# Document source
━━━━━━━━

La carte des 13 nouvelles régions a été adoptée en deuxième lecture à l'Assemblée nationale, dans la nuit de mercredi à jeudi, après un ultime débat passionnel marqué notamment par un baroud d'honneur des députés UMP alsaciens contre la fusion avec Champagne-Ardenne et Lorraine. Environ six heures de débats ont encore été nécessaires dans l'hémicycle pour aboutir au vote de l'article 1er du projet de loi qui prévoit la réduction du nombre de régions métropolitaines de 22 à 13 à compter de 2016. Au final, sur la soixantaine d'amendements pour le supprimer ou le réécrire encore, aucun n'a été adopté.
Le dialogue est "allé à son terme", a plaidé le ministre de l'Intérieur Bernard Cazeneuve, défendant notamment les choix de découpage des régions au nom de la "taille critique" nécessaire à leur donner face à d'autres régions européennes. La taille ne fait pas la puissance, ont objecté plusieurs députés de droite mais aussi de gauche, invoquant les cas des régions allemandes ou espagnoles. Observant qu'"aucune carte ne fera jamais l'unanimité" et affirmant que le gouvernement n'entend "ni heurter ni gommer les identités locales", le secrétaire d'Etat à la Réforme territoriale André Vallini a appelé à "faire enfin cette nouvelle carte des régions et cette réforme territoriale que les Français attendent".

L'exception alsacienne ?

━━━━━━━━

# Données fournies
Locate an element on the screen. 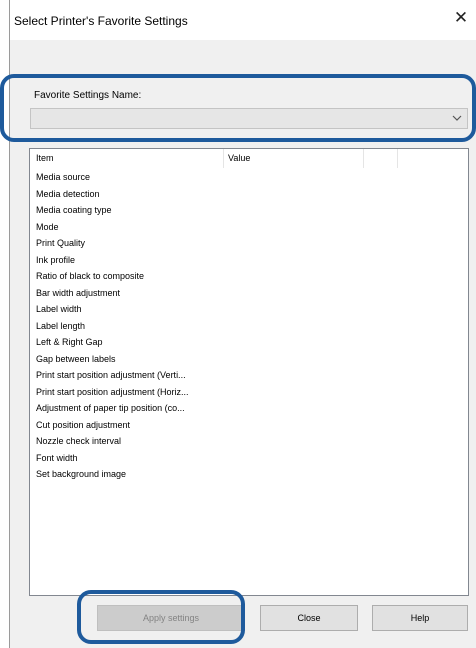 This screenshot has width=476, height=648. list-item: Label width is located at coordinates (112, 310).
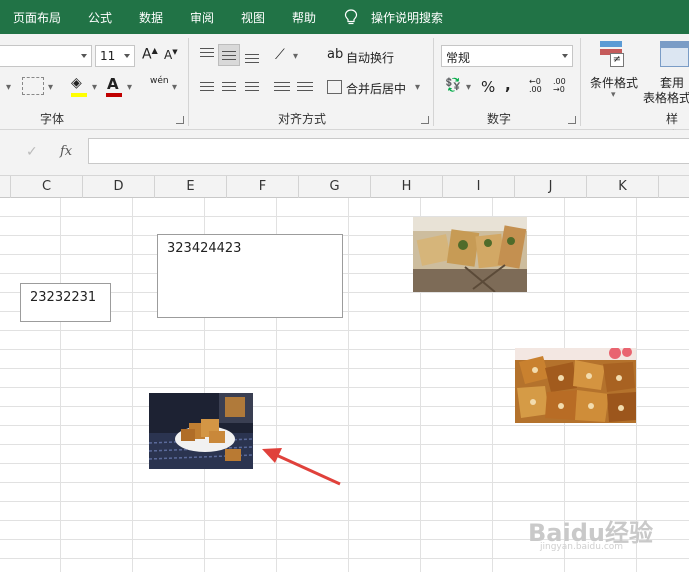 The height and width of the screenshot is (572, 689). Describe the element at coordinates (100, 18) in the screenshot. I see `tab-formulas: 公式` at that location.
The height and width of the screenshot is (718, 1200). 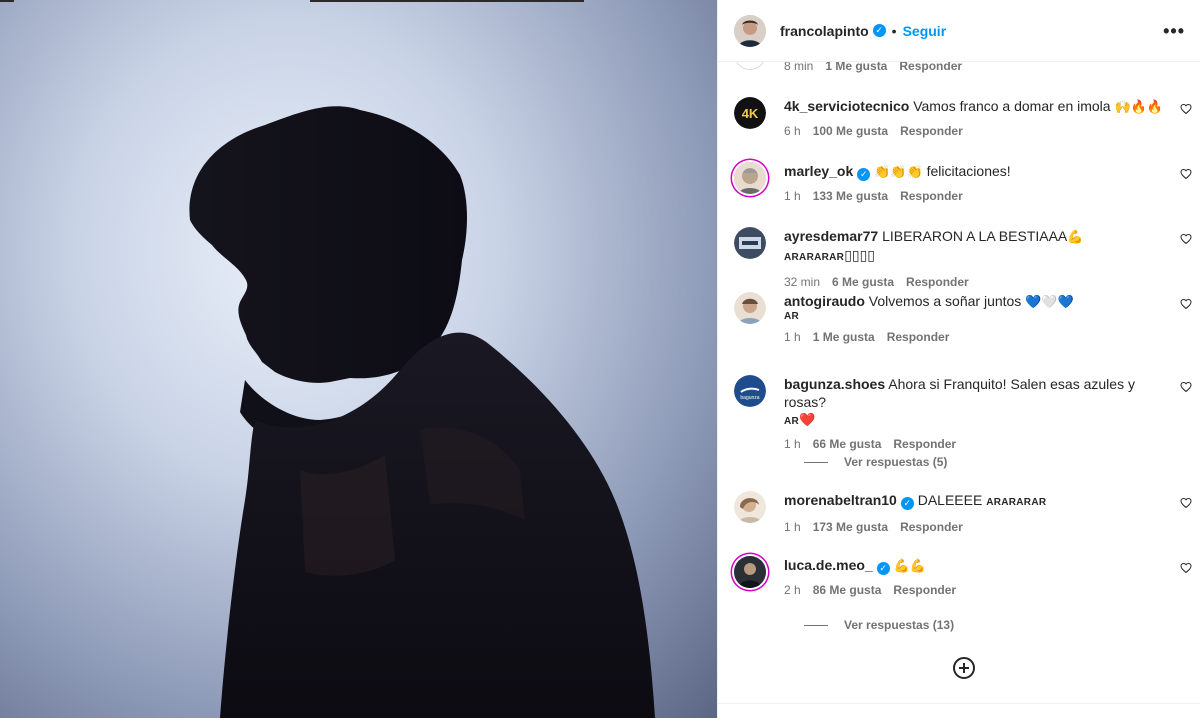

━━━━━━━━

# Consignes de travail
• a. Résumez en deux phrases le texte sur la carte des régions.
• b. Prolongez le texte sur la carte des régions à la suite de son dernier intertitre, « L'exception alsacienne ? ».
Les données n'interviennent en rien ici.

# Réponses numérotées
• a. En deuxième lecture, l'Assemblée nationale a adopté après environ six heures de débats l'article 1er du projet de loi ramenant de 22 à 13 le nombre de régions métropolitaines à compter de 2016, sans retenir aucun de la soixantaine d'amendements visant à le supprimer ou à le réécrire, malgré l'opposition des députés UMP alsaciens à la fusion avec Champagne-Ardenne et Lorraine. Le ministre de l'Intérieur Bernard Cazeneuve a défendu ce découpage au nom de la « taille critique » face aux autres régions européennes, plusieurs députés de droite comme de gauche ont objecté que la taille ne fait pas la puissance, et le secrétaire d'État André Vallini a appelé à faire enfin la réforme territoriale que les Français attendent.

• b.
La dizaine de députés UMP alsaciens a fait bloc jusqu'au bout pour tenter de maintenir l'Alsace seule, quelques heures après avoir déployé une grande banderole "Ne tuez pas l'Alsace" dans la salle des Quatre-Colonnes. "Dans quelle société peut-on marier les gens contre leur gré ?", s'est exclamé Jean-Luc Reitzer, quand de son côté Laurent Furst a souligné que "l'Histoire nous a appris à vivre des moments difficiles mais aussi à ne jamais rien lâcher". En guise de démonstration par l'absurde, Eric Straumann a défendu deux amendements pour fusionner toutes les régions ou créer deux régions, l'Ile-de-France et la province. Dans leur combat, ils ont invoqué pêle-mêle la géographie ("la nouvelle région serait aussi grande que la Belgique"), l'histoire (les annexions de 1870 et 1940), l'économie (tournée vers l'Allemagne), le contre-exemple de la Bretagne et de la Corse inchangées, ou l'identité alsacienne avec le risque d'une montée de l'extrême droite aux cantonales et régionales de 2015.
Depuis Mulhouse, où il poursuivait sa campagne pour la présidence de l'UMP, Nicolas Sarkozy a promis, si l'UMP revient au pouvoir, de "défaire" la carte de la réforme territoriale et affirmé que "l'Alsace est la région la plus ouverte au coeur de l'Europe". Dans l'hémicycle, les élus alsaciens de droite ont reçu le renfort du coprésident du groupe écologiste François de Rugy, soutien de "la revendication légitime d'une région Alsace, qui a une forte identité et travaille depuis des années à une réforme territoriale".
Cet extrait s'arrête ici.